Top panel: Each fitted curve (left) generated from the proposed method, Lasso, elastic net, and adaptive Lasso is mirrored with the observed mixture spectrum (right). Bottom panel: Each fitted curve (left) generated from the proposed method, Bayesil, Chenomx, and ASICS is mirrored with the observed mixture spectrum (right).

The complexity level of a mixture spectrum also affected the accuracy and specificity. As the number of metabolites included in the mixture sample increased from 7 to 20 (Table 3), the accuracy decreased from 0.98 to 0.93 for the proposed method, from 0.93 to 0.81 for elastic net, and from 0.97 to 0.83 for Chenomx. Specificity encountered similar trends, with a drop from 0.97 to 0.85 for the proposed method, from 0.91 to 0.73 for the elastic net, and from 0.97 to 0.77 for Chenomx. Bayesil, Chenomx, and ASICS each used its own library of reference spectra which were collected at specific conditions (e.g., pH, temperature, etc.) to profile a given mixture spectrum. If the observed spectrum was collected under experimental conditions that were quite different from those in the reference libraries, it was possible that the induced shift variation was outside the range that these methods considered in their algorithms. This could consequentially cause failing to capture true metabolites (false negatives) and/or identifying wrong metabolites (false positives). Specifically, Table S13 of the Supplementary material available at Biostatistics online showed that Chenomx had a relatively lower number of false positives but it usually missed two to four metabolites across the three mixtures (e.g., L-alanine, L-cysteine, L-leucine, and L-glutamic acid).
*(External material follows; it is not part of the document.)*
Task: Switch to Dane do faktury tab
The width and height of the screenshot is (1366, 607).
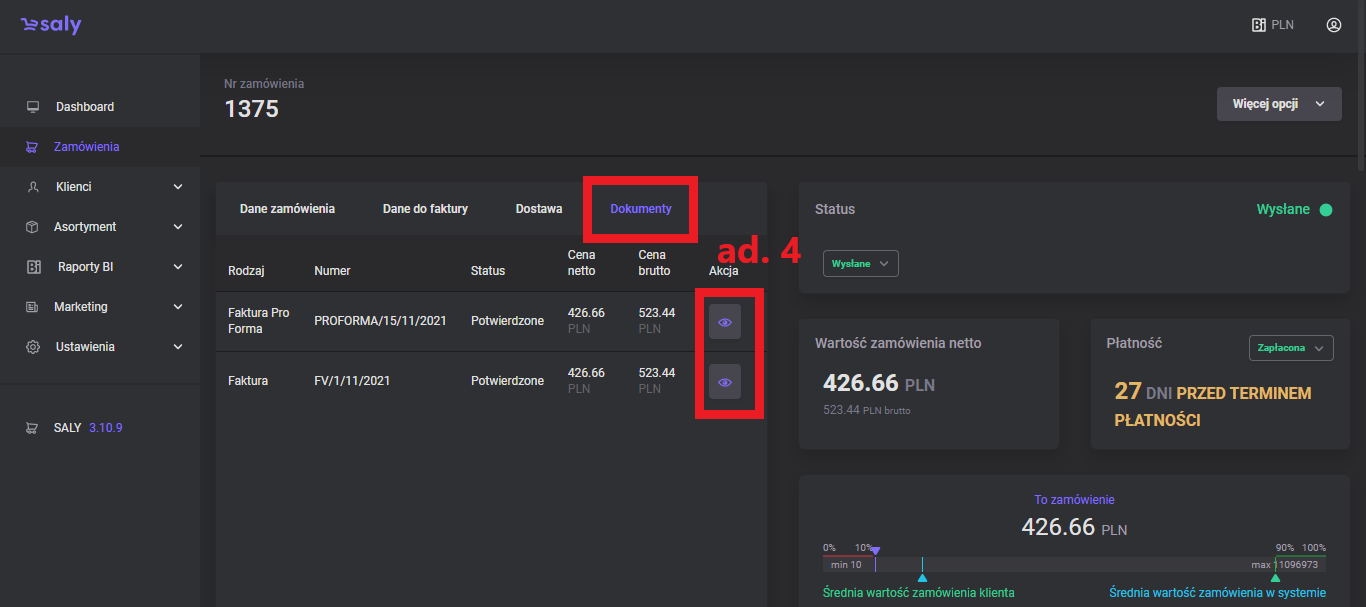Action: click(425, 209)

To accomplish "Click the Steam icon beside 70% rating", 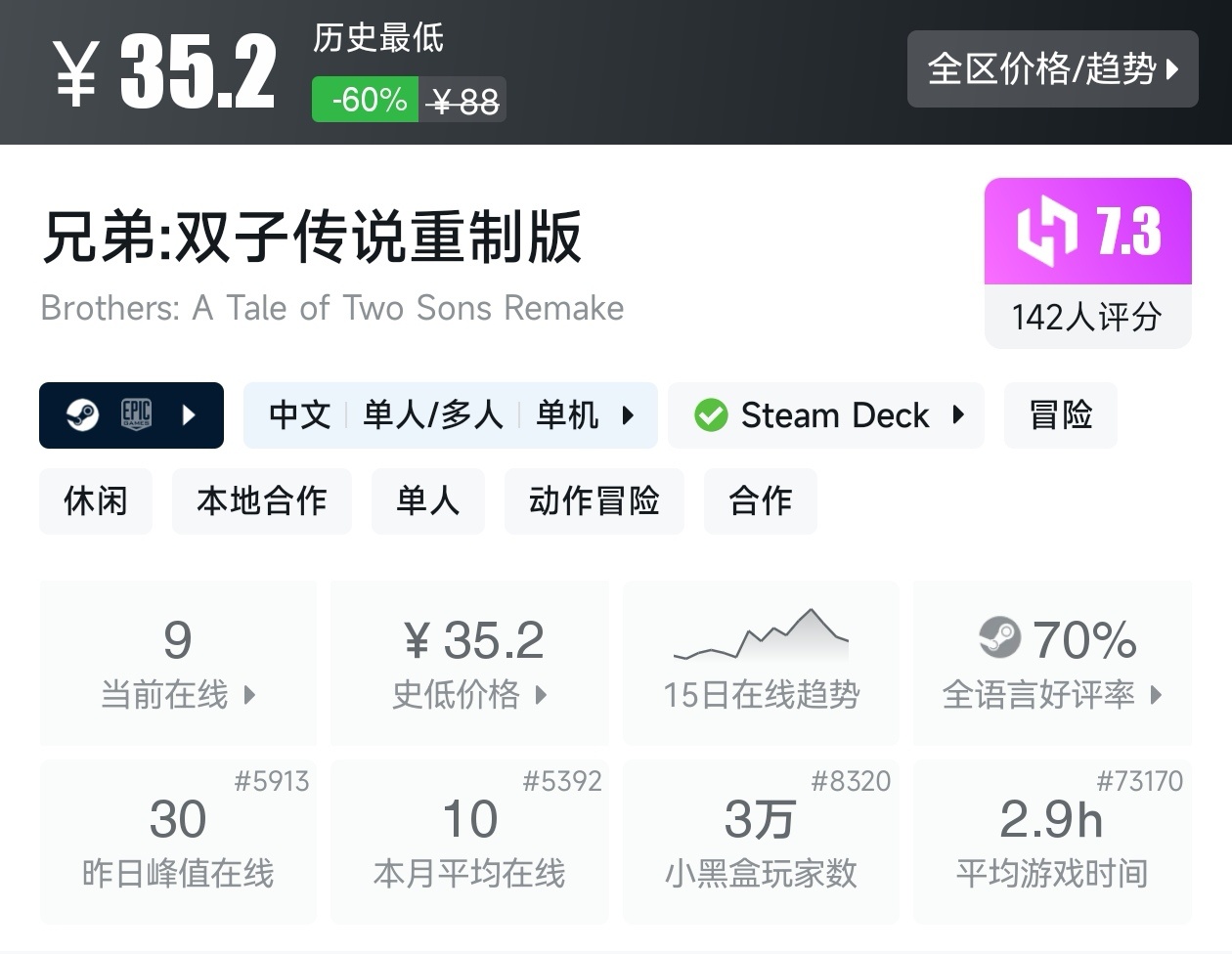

On the other hand, Bayesil only failed to identify at most one metabolite (i.e., L-aspartic acid in the third mixture) while having a larger number of false positives (around 14-22). Finally, ASICS seemed to have both problems of missing true metabolites and identifying wrong metabolites. Figure 3 (right) mirrored the observed mixture spectrum with a fitted curve generated by the proposed method, Bayesil, Chenomx, and ASICS, respectively. More precisely, Figure S4 of the Supplementary material available at Biostatistics online zoomed in the spectral region from 1 to 4.5 ppm with the discrepancy between the observed and the profiled spectra to demonstrate the false positive and false negative effects on Bayesil, Chenomx, and ASICS as compared to the proposed approach.

5.2. Biological samples

Three serum samples of breast cancer patients from Hart and others (2017), which were publicly available on the MetaboLights database (Kale and others, 2016), were used to evaluate the practical application of the proposed method in comparison with the six other models. Evaluation criteria still included accuracy, sensitivity, and specificity, which were calculated using the metabolites manually identified by the authors of the study. According to Table 4, the proposed model yielded the best overall results with regard to identifying true metabolites in the mixtures while controlling the number of falsely identified metabolites. Similar to experimental results in Section 5.1, the six methods except for Chenomx identified more incorrect metabolites than the proposed approach. Specifically, the average sensitivity of our method was 0.70, while the remaining six approaches yielded an average sensitivity of less than 0.63. Across replications, Chenomx detected at most two metabolites out the total of 22 metabolites (Inline graphic) present in the mixture samples, which resulted in a low sensitivity of 0.05. Given the relatively low number of identified compounds, Chenomix, not surprisingly, produced the highest rate of specificity of 0.93.

Table 4.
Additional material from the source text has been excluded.